- INSTRUCTIONS TO FOLLOW: Pictures in the entries below are to be left out; otherwise, reproduce exactly the lines from the first through the line containing "Task: Toggle Overwrite".

- DATASET ENTRIES:
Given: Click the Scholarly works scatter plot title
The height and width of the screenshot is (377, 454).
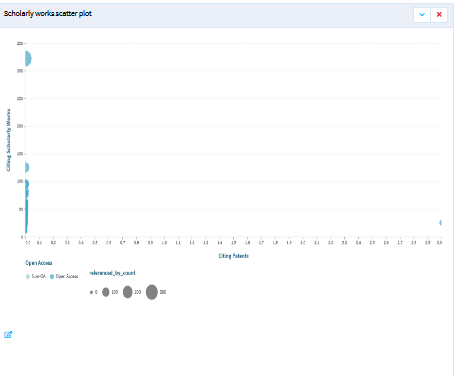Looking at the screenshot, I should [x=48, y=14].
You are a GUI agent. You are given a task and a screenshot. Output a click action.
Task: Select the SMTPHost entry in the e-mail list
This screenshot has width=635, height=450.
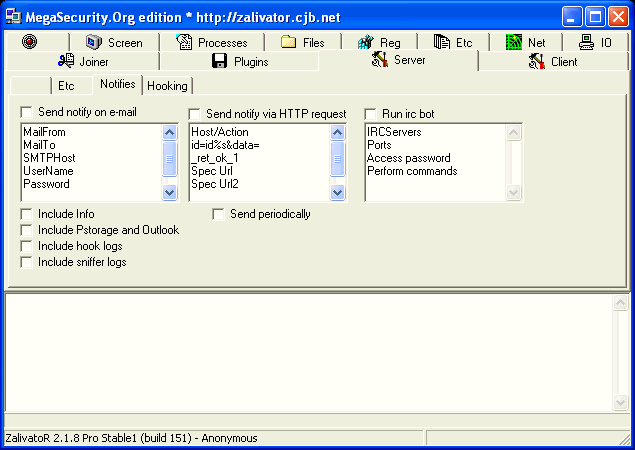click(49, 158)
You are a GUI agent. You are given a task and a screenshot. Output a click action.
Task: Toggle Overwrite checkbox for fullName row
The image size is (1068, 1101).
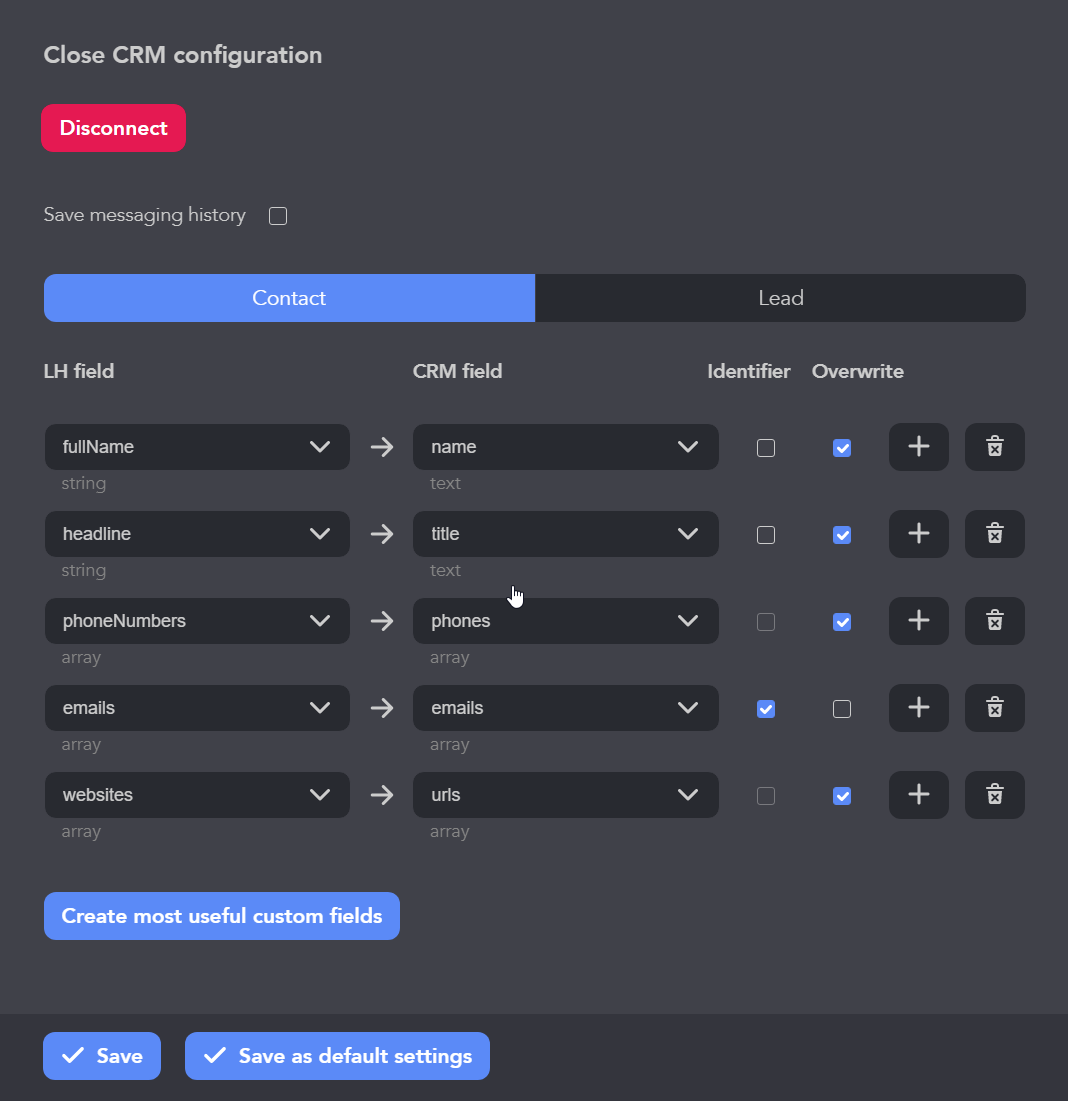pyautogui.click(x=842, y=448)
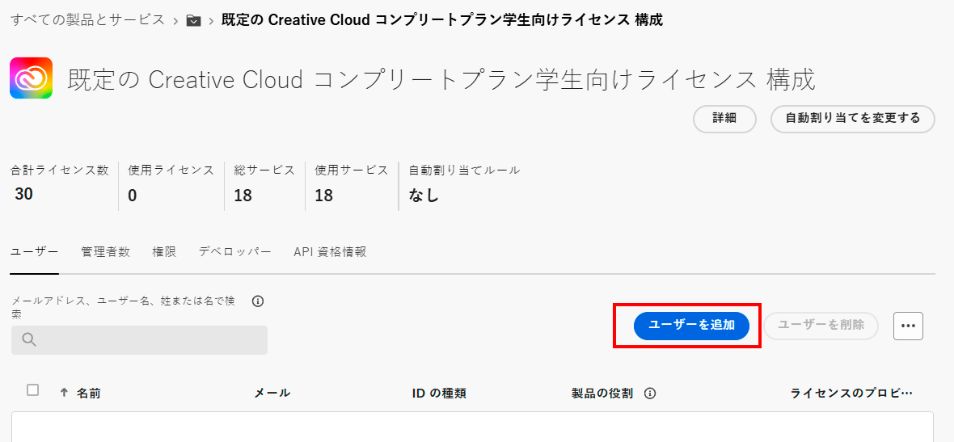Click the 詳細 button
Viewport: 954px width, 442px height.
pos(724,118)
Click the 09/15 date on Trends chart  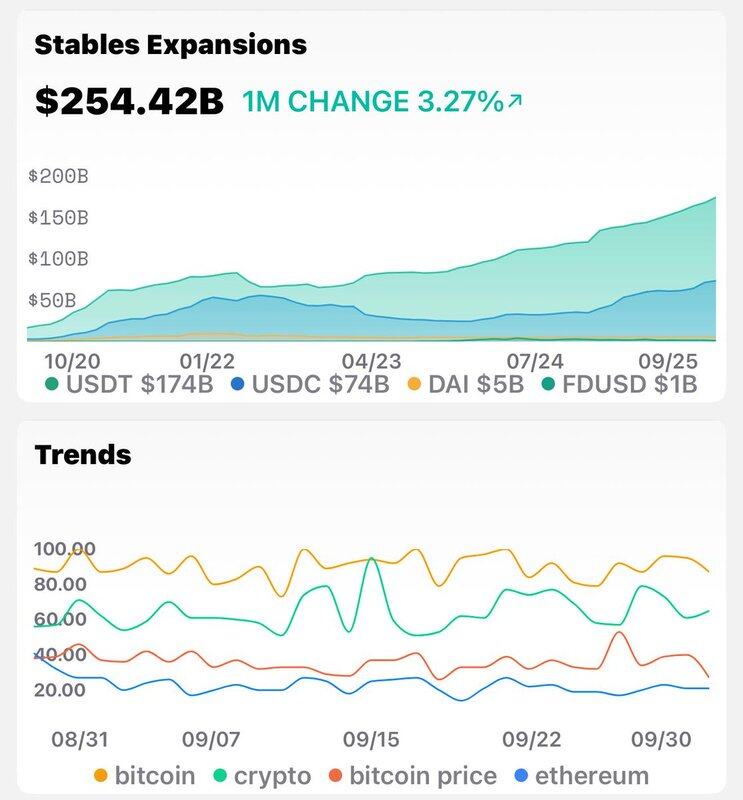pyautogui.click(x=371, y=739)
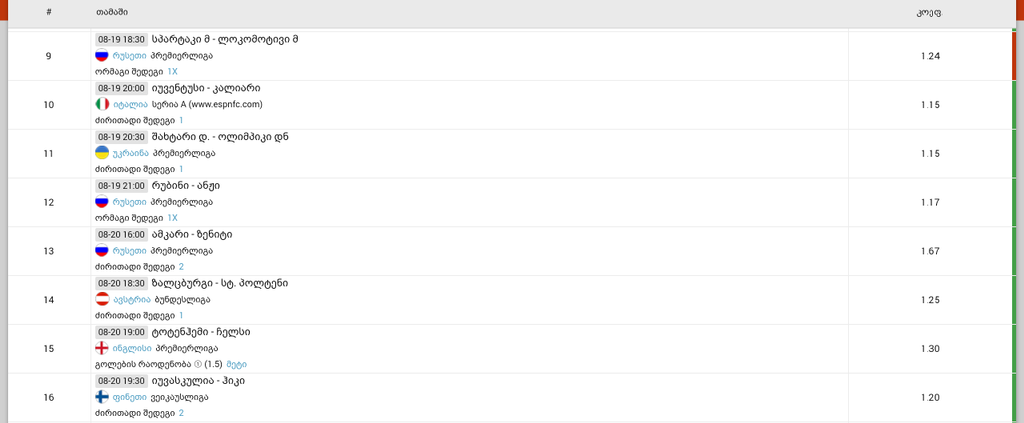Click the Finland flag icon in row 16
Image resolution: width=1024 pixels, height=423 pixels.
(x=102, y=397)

- TASK ANSWER:
Given: Click the Scholarly works scatter plot title
The height and width of the screenshot is (377, 454).
Looking at the screenshot, I should [x=48, y=14].
You are a GUI agent. You are given a task and a screenshot. Output a click action.
Task: Select the SMTPHost entry in the e-mail list
This screenshot has width=635, height=450.
click(49, 158)
You are a GUI agent. You are given a task and a screenshot. Output a click action.
Task: Toggle Overwrite checkbox for fullName row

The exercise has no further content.